Thomas Behan, Zaiyi Liao, Lian Zhao, Chunting Yang

Abstract—In this paper, low end Digital Signal Processors (DSPs) are applied to accelerate integer neural networks. The use of DSPs to accelerate neural networks has been a topic of study for some time, and has demonstrated significant performance improvements. Recently, work has been done on integer only neural networks, which greatly reduces hardware requirements, and thus allows for cheaper hardware implementation. DSPs with Arithmetic Logic Units (ALUs) that support floating or fixed point arithmetic are generally more expensive than their integer only counterparts due to increased circuit complexity. However if the need for floating or fixed point math operation can be removed, then simpler, lower cost DSPs can be used. To achieve this, an integer only neural network is created in this paper, which is then accelerated by using DSP instructions to improve performance.

*Keywords*—Digital Signal Processor (DSP), Integer Neural Network (INN), Low Cost Neural Network, Integer Neural Network DSP Implementation.

# I. INTRODUCTION

Integer Neural Networks (INNs) have been a topic of research [1]-[3], usually with the goal to reduce hardware complexity for implementation on Field-Programmable Gate Arrays (FPGAs). INNs are, from hardware perspective, much simpler, and so take up less space and consume less power. However, FPGAs are not the only system that can benefit from this research, many low cost micro-controllers also lack the hardware to perform floating or fixed point calculations. While these functions can be reproduced in software, this entails a significant degradation in performance. The level of performance degradation usually depends on the quality of the compiler. In addition, there are now low cost micro-controllers with DSP functionality. DSP operations have been used to greatly improve the performance of neural networks [4], and have been implemented in a diverse range of applications such as motor control [5] and speed recognition [6]. This paper aims to demonstrate the feasibility of INNs accelerated by DSP instructions on low cost micro-controllers.

### II. HARDWARE

There exists a wide selection of micro-controllers which have DSP operations, but with ALUs that lack floating/fixed

Thomas Behan is a graduate student with the Department of Electrical and Computer Engieering at Ryerson University, Canada (email:thomas.behan@ryerson.ca)

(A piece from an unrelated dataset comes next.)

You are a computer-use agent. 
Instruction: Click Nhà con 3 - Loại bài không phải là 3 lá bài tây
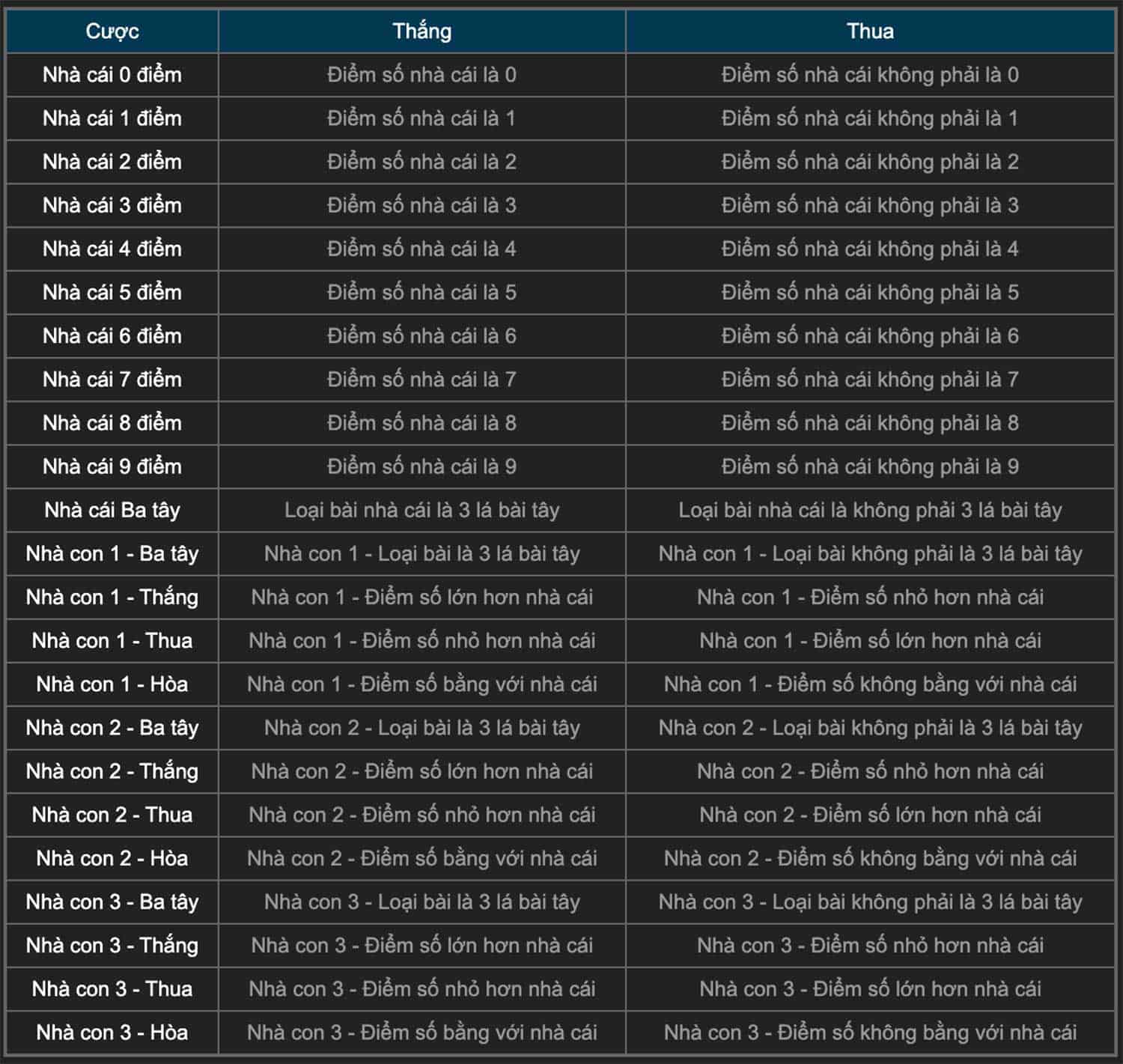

Zaiyi Liao is with the Department of Architectural Science at Ryerson University, Canada (email:zliao@ryerson.ca)

Lian Zhao is with the Department of Electrical and Computer Engieering at Ryerson University, Canada (email:lzhao@ee.ryerson.ca)

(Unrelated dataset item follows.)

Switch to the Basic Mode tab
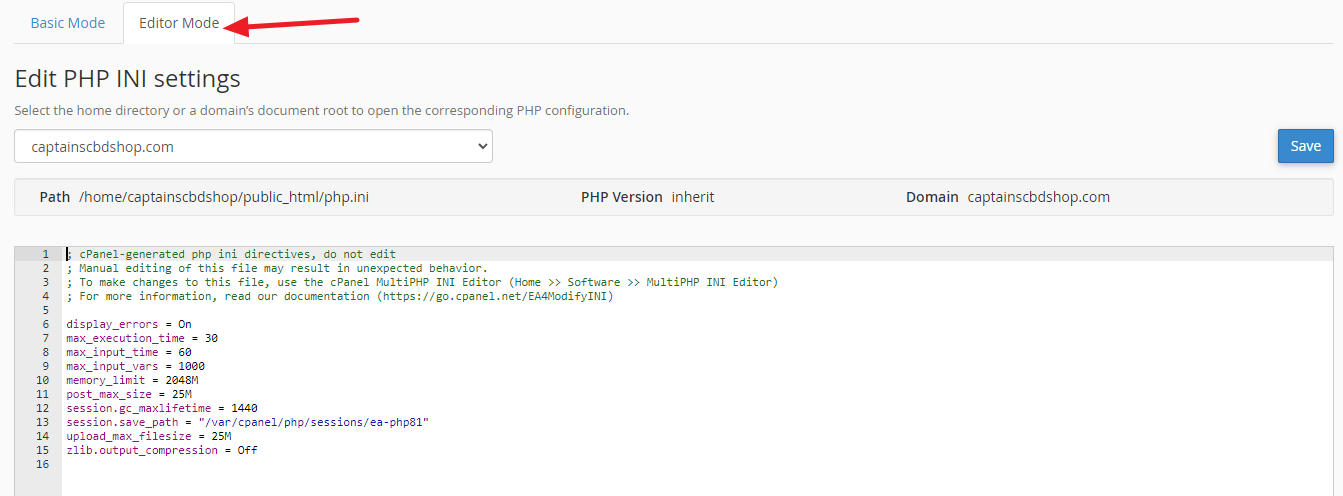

Chunting Yang is with the Faculty of Information and Electronic Engineering, Zhejiang University of Science and Technology, P.R.China (email:yangct@zust.edu.cn)



Fig. 1. Simplified block diagram of MAC instruction.

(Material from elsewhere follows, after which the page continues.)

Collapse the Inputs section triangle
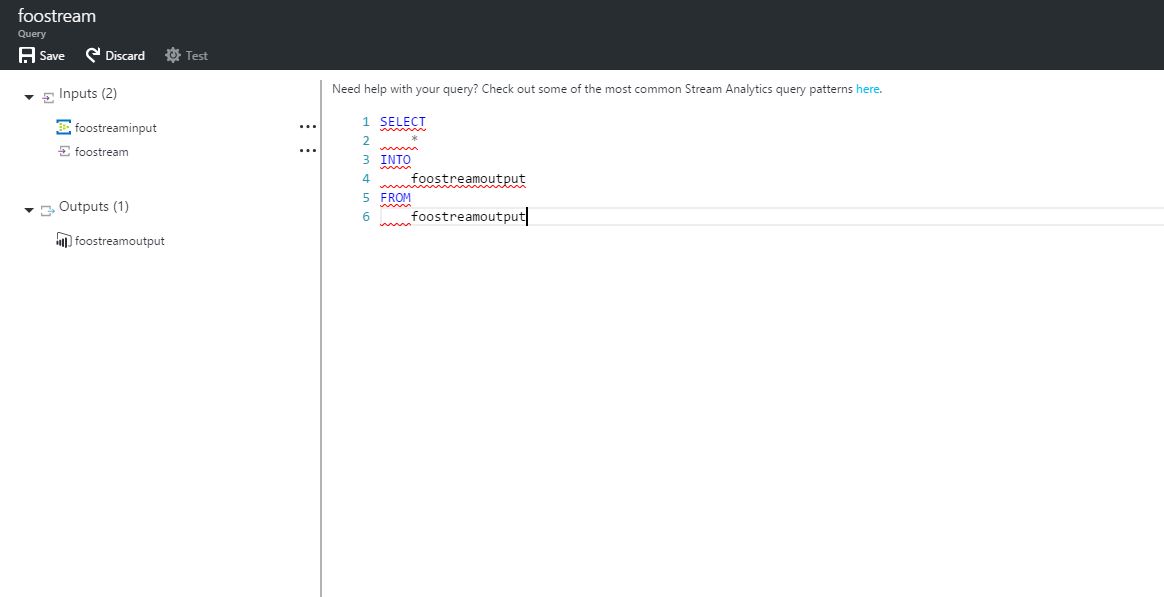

point arithmetic. For the purposes of this paper any microcontroller will work provided that its ALU can perform the most basic DSP operations, in particular the Multiply ACcumulate (MAC) instruction. For this paper the dsPIC30F2011 is used as it is cheap while still meeting the minimum requirements. Typically the MAC instruction uses two registers as pointers to hold the memory locations of the data, two registers to hold the data taken from the memory and one accumulator as shown in Fig. 1. The accumulator may be wider than other registers to accommodate the large values that can be generated by a MAC instruction. On the dsPIC30F2011 the accumulator is 40bits rather than the usual 16bit, this makes it much less likely for the accumulator to overflow. The pointers automatically post increment to the next memory locations so that they are ready for the next call of the MAC instruction. The MAC instruction is used to perform convolution in typical DSP systems expressed as,

$$(f * g)(n) = \sum_{m = -\infty}^{\infty} f(m) \cdot g(n - m). \tag{1}$$

The operation provided by the MAC instruction is the sum of the product to two vectors, accumulated over successive iterations represented as,

$$a \leftarrow a + b \times c.$$
 (2)

The output of a neuron can be expressed as,

$$Output = f(Net). (3)$$

$$Net = Inputs \times Weights \tag{4}$$

It happens that the largest portion of the time required to calculate the above output is in the multiplication and accumulation of inputs and weights, that is, calculating the net (4) of a neuron. In a neural network the input and weight vectors operate similar to two waveforms conducting convolution, but produce one output rather than another waveform.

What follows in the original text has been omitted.